Mehr als 500 Organisationen der Opfer, für Frieden und Menschenrechte,
bitten in einem Offenen Brief an Präsident Santos, an die Führer von
FARC–EP und ELN und an die kolumbianische Gesellschaft, die in Havanna
vereinbarte „Übergangsjustiz“ beizubehalten. Der offene Brief richtet
sich an die Verhandlungsführer von Regierung und FARC-Guerilla.
Darin wird erklärt: …
In konstruktiver Weise nehmen wir öffentlich Stellung zu Aspekten der am
26. September im Friedensabkommen zwischen Regierung und FARC-EP
vorgesehenen Übergangsjustiz („Justicia Transicional“, transitional
justice), deren Inhalte und Reichweite verzerrt dargestellt wurden:
1. Die Vereinbarung sieht vor, dass alle, die im Rahmen des bewaffneten
Konfliktes Verbrechen begangen haben, vor der Justiz Verantwortung für
ihre Taten übernehmen. Das vereinbarte Justizsystem ermöglicht
Fortschritte in der Überwindung der strukturellen Straflosigkeit der
Verbrechen des Staates gegen organisierte Teile der sozialen und der
Menschenrechtsbewegung, deren Opfer Bauern, indigene und Afrogemeinden,
Mitglieder von sozialen Organisationen, Gewerkschafter,
Menschenrechtsverteidiger*innen, Journalisten und oppositionelle
Politiker sind.
2. Das Abkommen stellt die Rechte der Opfer in den Mittelpunkt: auf
Wahrheit,
Gerechtigkeit, Wiedergutmachung und Garantien für die Nichtwiederholung der
Verbrechen. Die Erfüllung dieser Rechte ist Voraussetzung für die Verhängung
der Strafen, die alle Verantwortlichen für Verbrechen im Zusammenhang mit
dem Konflikt erhalten, seien es Militärs, Guerilleros oder beteiligte
Zivilpersonen.
3. Die vorgesehene Einbeziehung von juristischen und außergerichtlichen
Verfahren in das Modell der Übergangsjustiz trägt zur historischen
Aufarbeitung
des Geschehenen im Rahmen der Wahrheitskommission bei. Das humanitäre
Verfahren der Suche nach allen der im Zusammenhang mit dem Konflikt
verschwundenen Personen wird vielen Familien ermöglichen, das Schicksal und
den Ort des Verbleibs ihrer geliebten Menschen zu erfahren.
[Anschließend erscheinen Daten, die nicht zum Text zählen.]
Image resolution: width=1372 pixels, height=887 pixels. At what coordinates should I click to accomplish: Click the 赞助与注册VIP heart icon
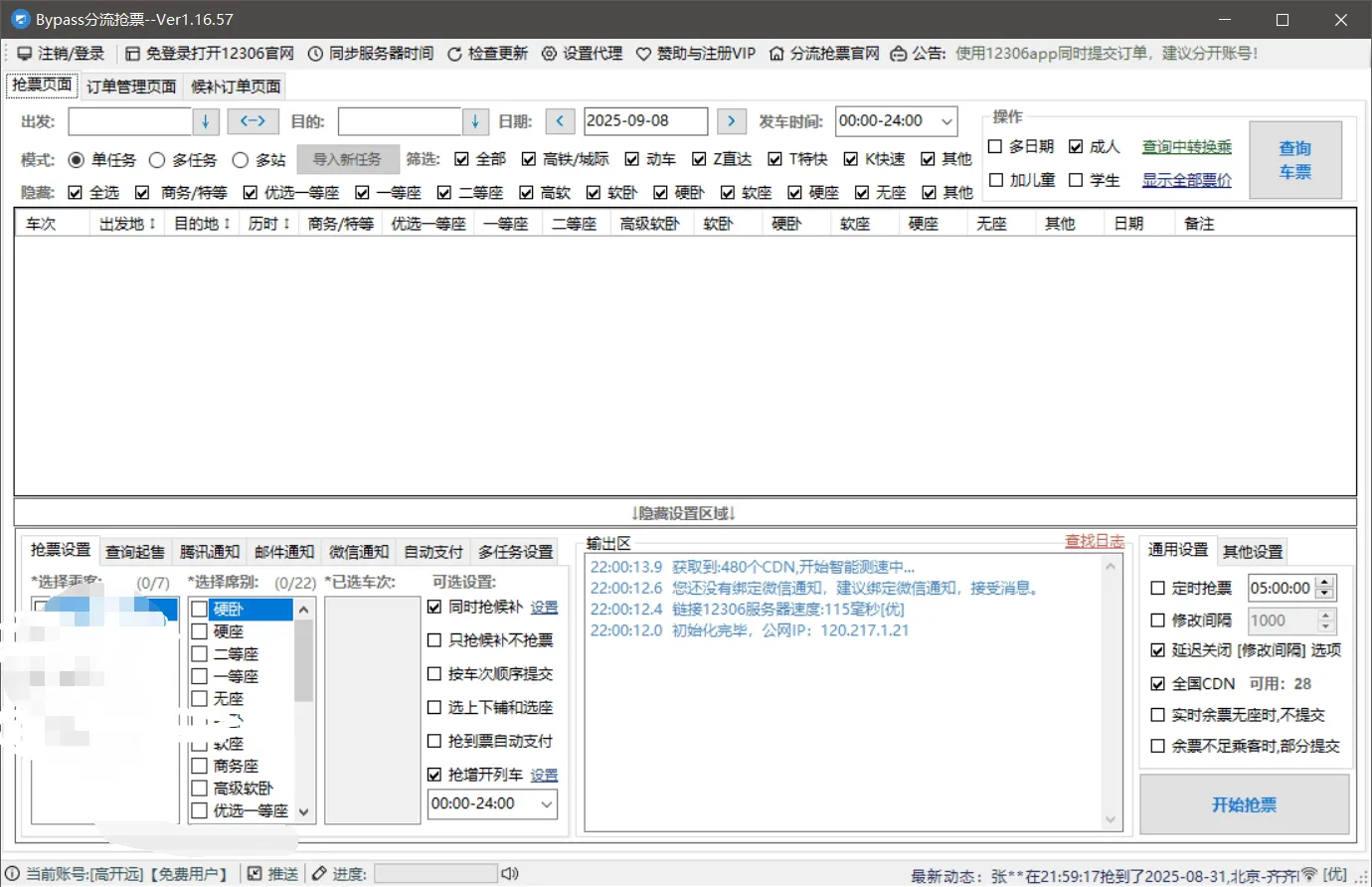click(644, 53)
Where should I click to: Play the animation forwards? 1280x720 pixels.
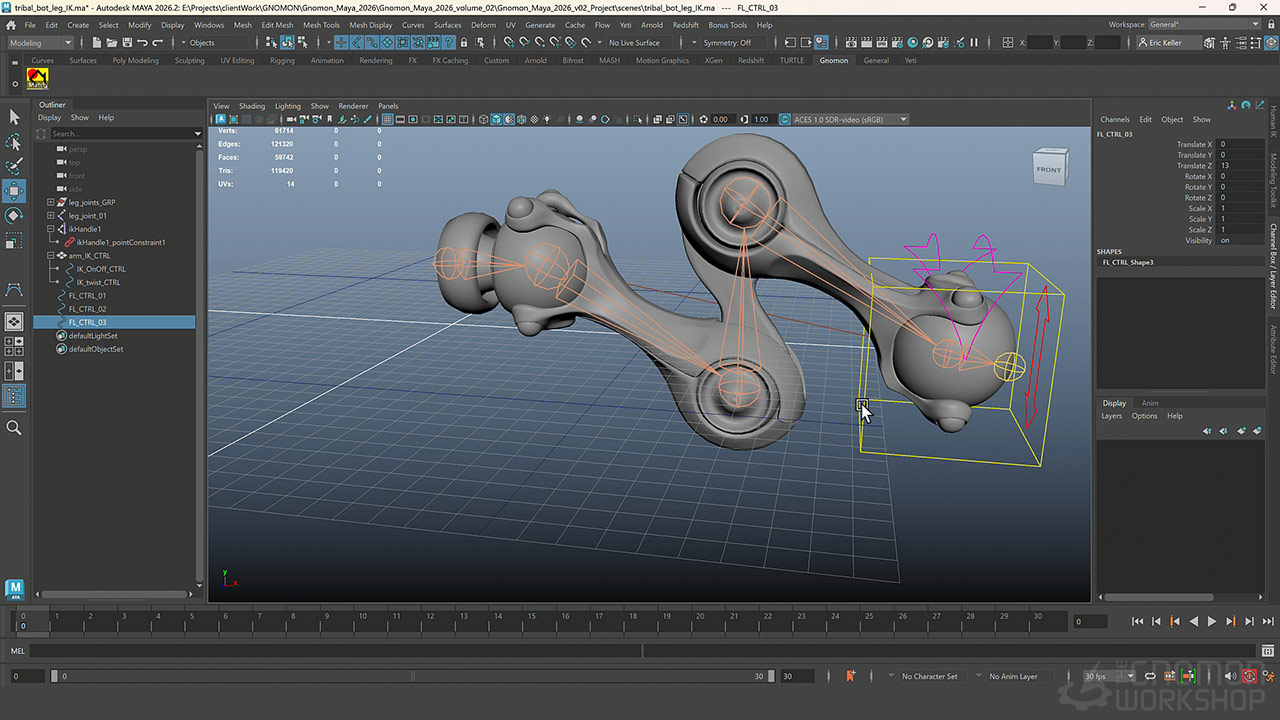tap(1212, 622)
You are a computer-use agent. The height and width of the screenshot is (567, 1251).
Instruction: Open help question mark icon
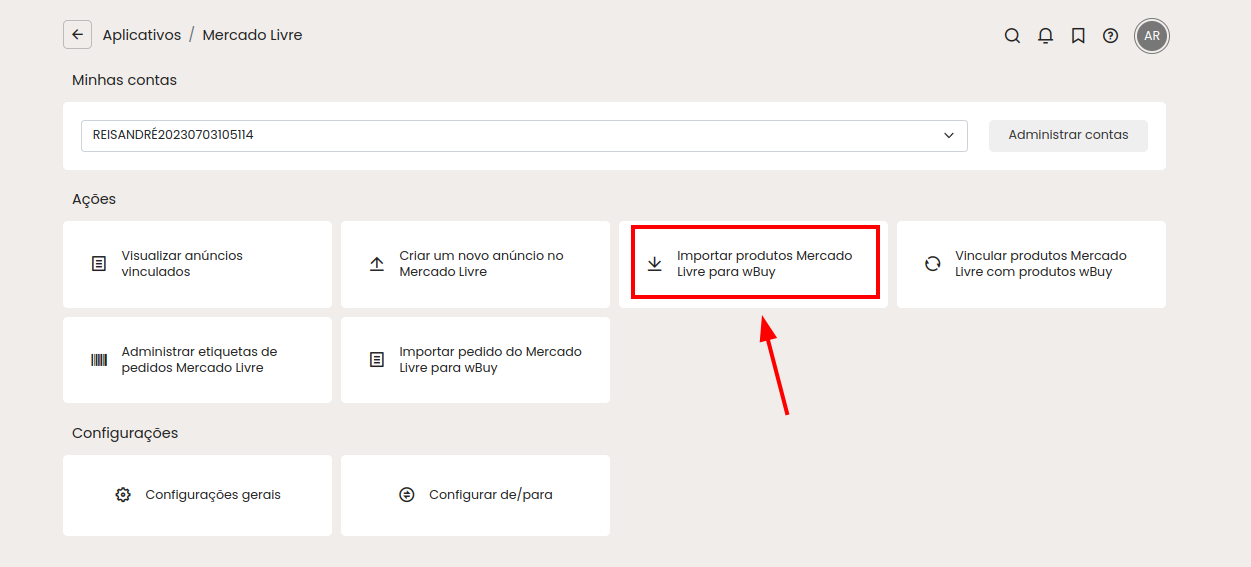tap(1110, 36)
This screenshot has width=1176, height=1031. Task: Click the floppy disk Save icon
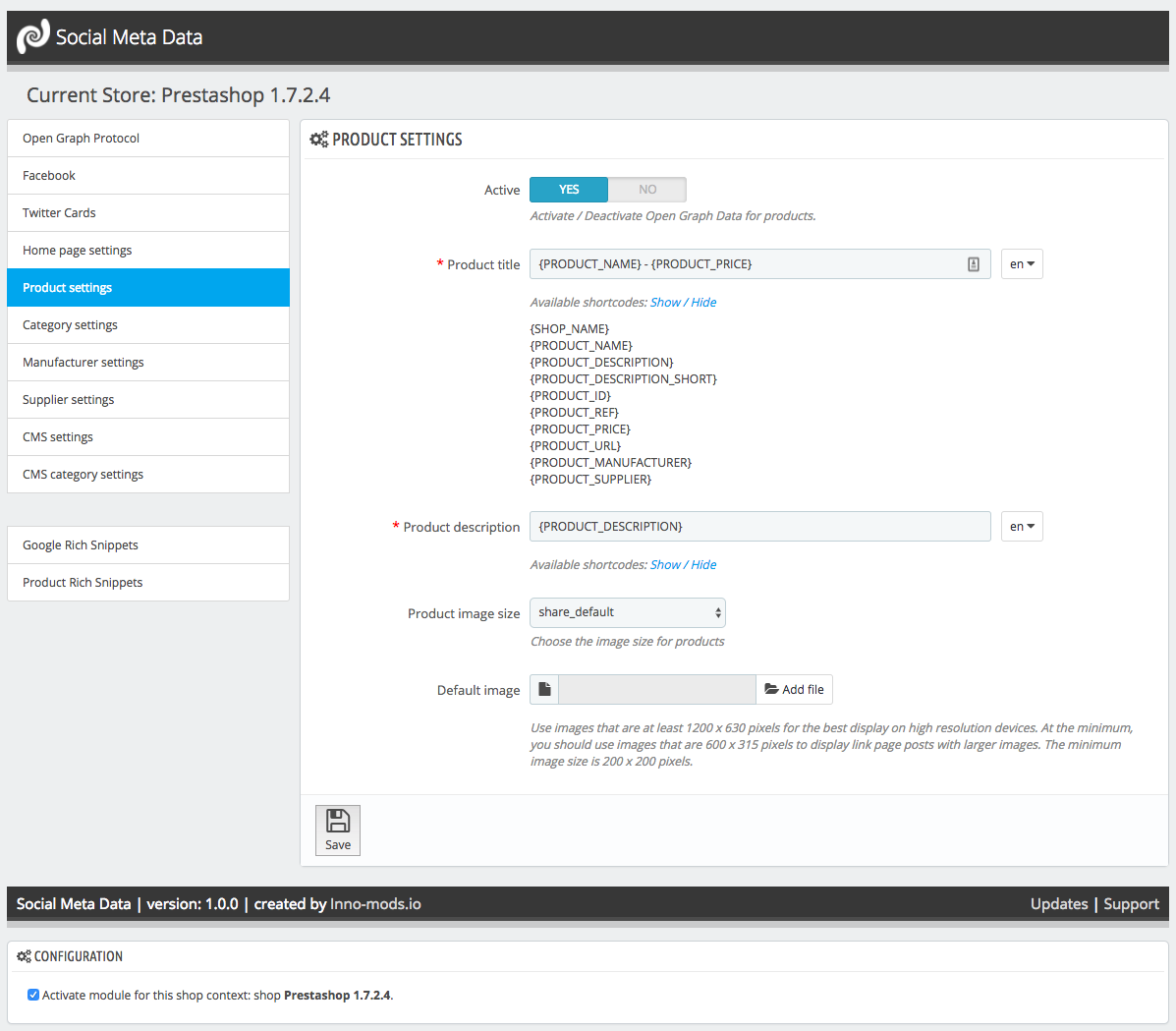pyautogui.click(x=338, y=821)
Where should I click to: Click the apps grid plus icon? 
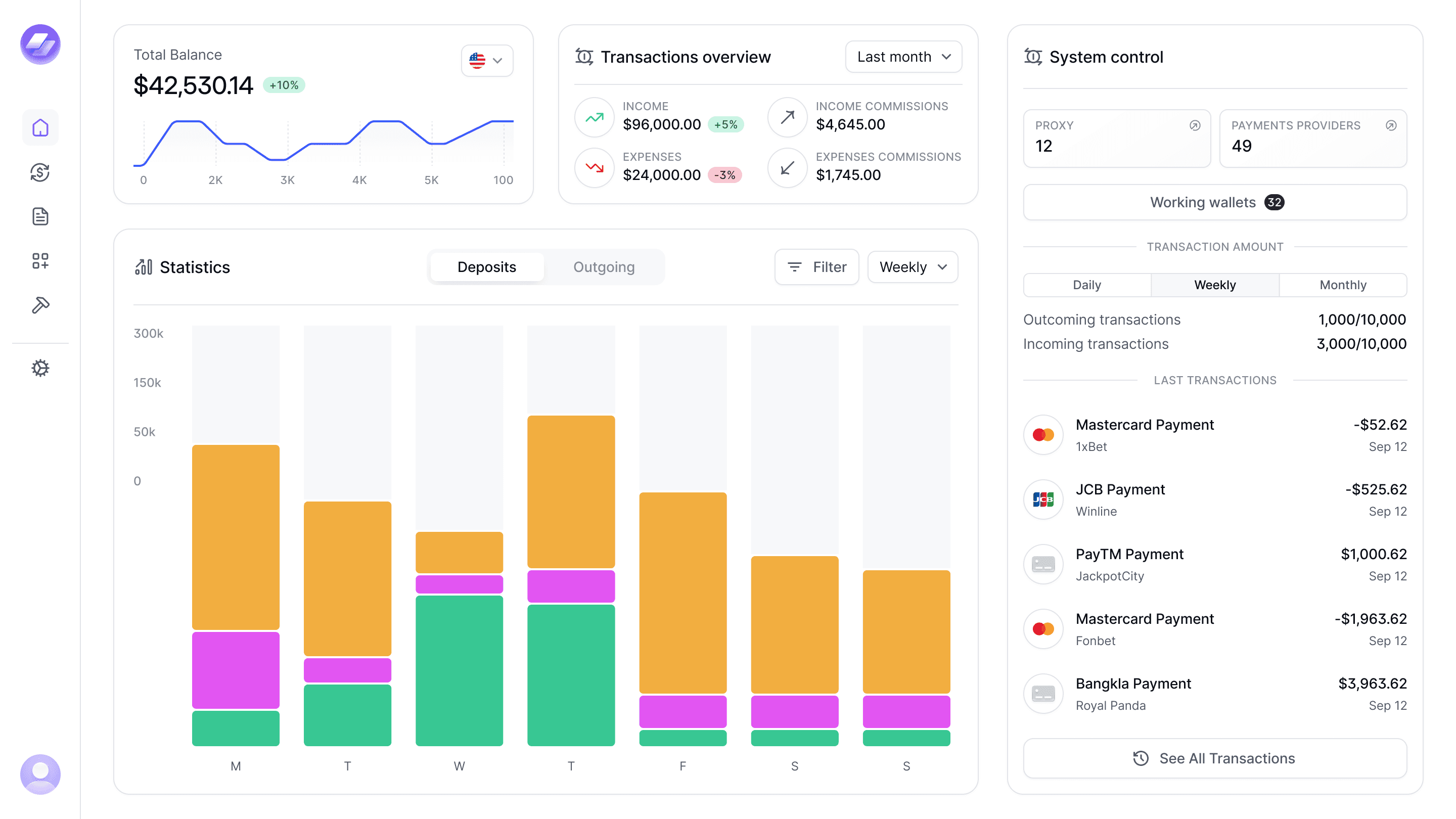click(x=40, y=260)
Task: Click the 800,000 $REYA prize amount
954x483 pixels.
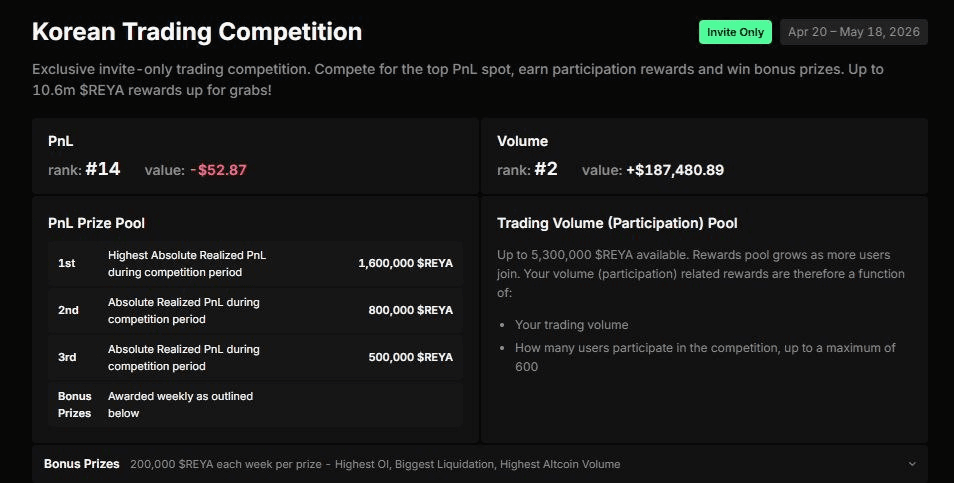Action: 410,310
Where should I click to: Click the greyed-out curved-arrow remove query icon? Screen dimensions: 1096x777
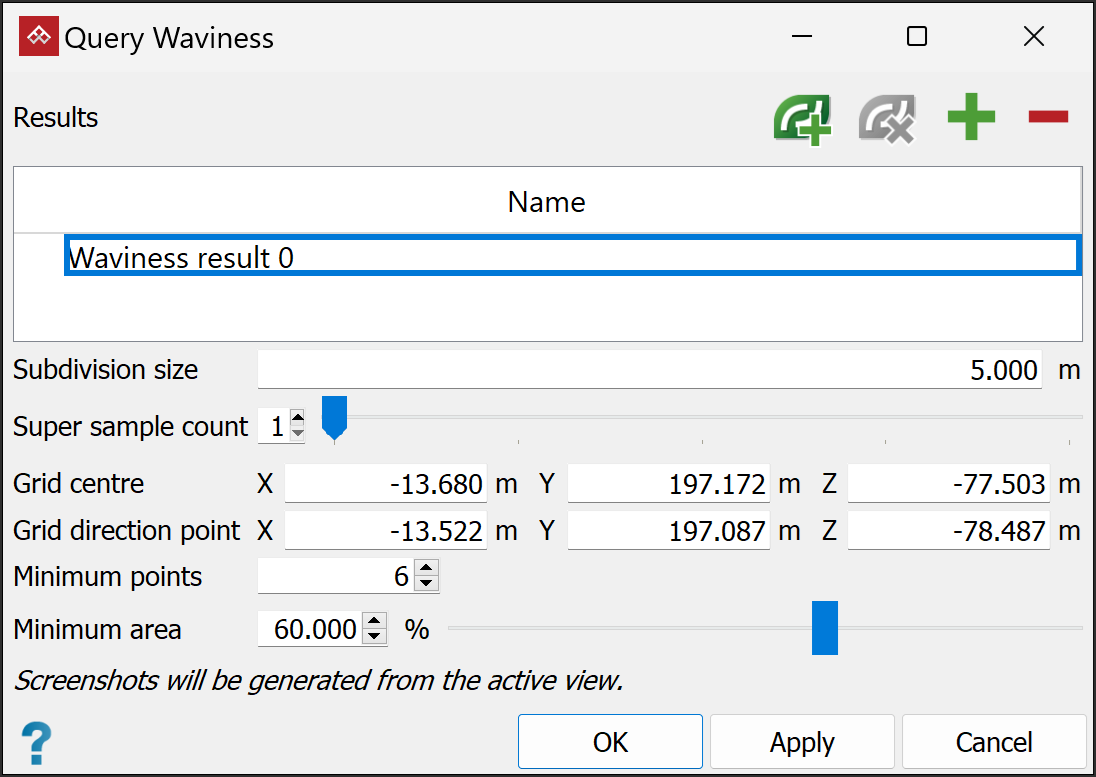click(x=886, y=119)
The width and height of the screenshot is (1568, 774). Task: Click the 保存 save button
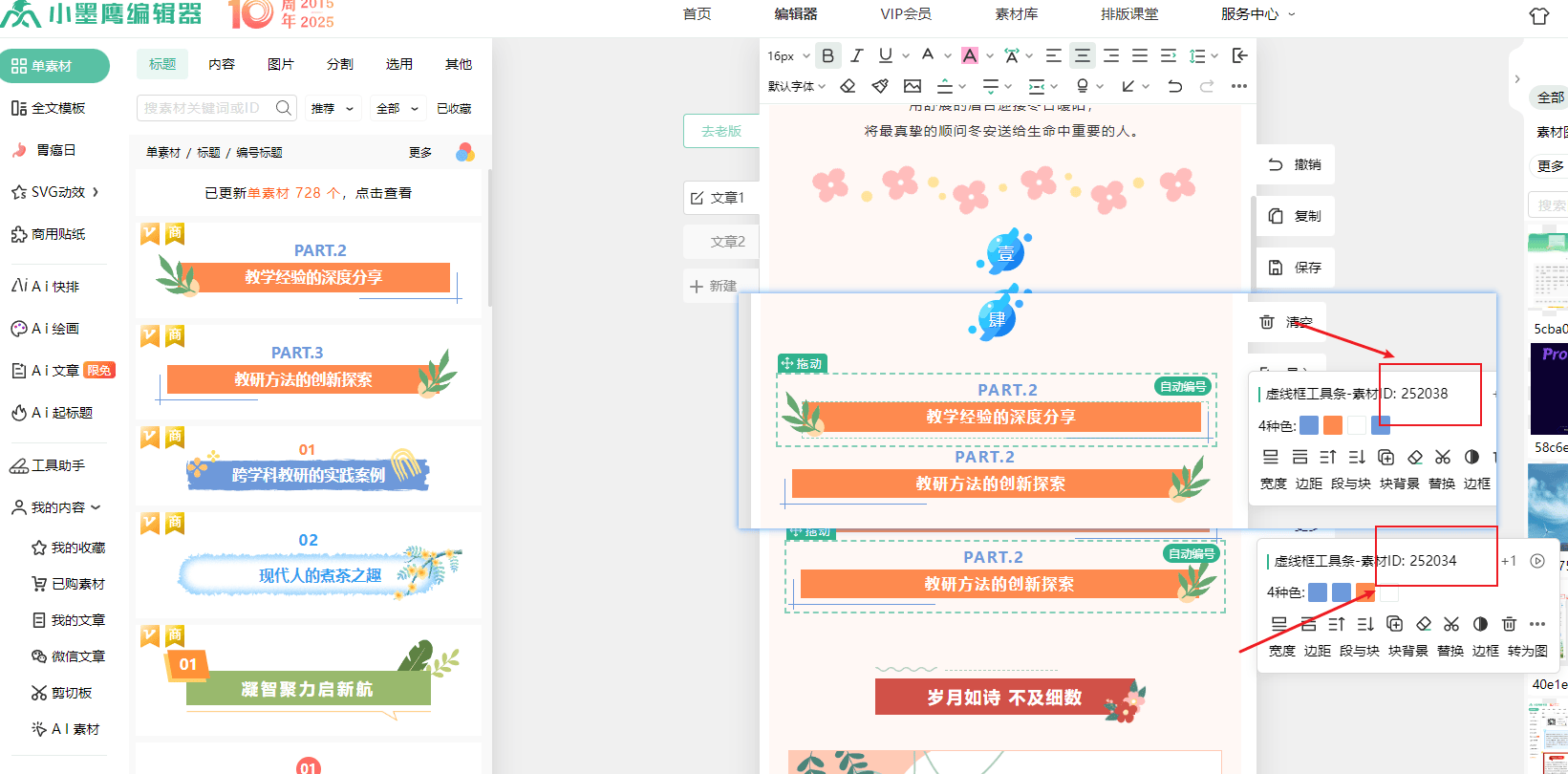pos(1296,268)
Man schätzt,
dass
es in Kolumbien mehr als 70.000 Verschwunden gibt, von denen mehr als 46.000
im Gemeinsamen Opferregister stehen als aus politischen Gründen gewaltsam
zum Verschwinden Gebrachte.
4. Die Übergangsjustiz gilt vorübergehend, ist von begrenzter Befugnis und
unabhängig von der ordentlichen Justiz und schaltet diese nicht aus.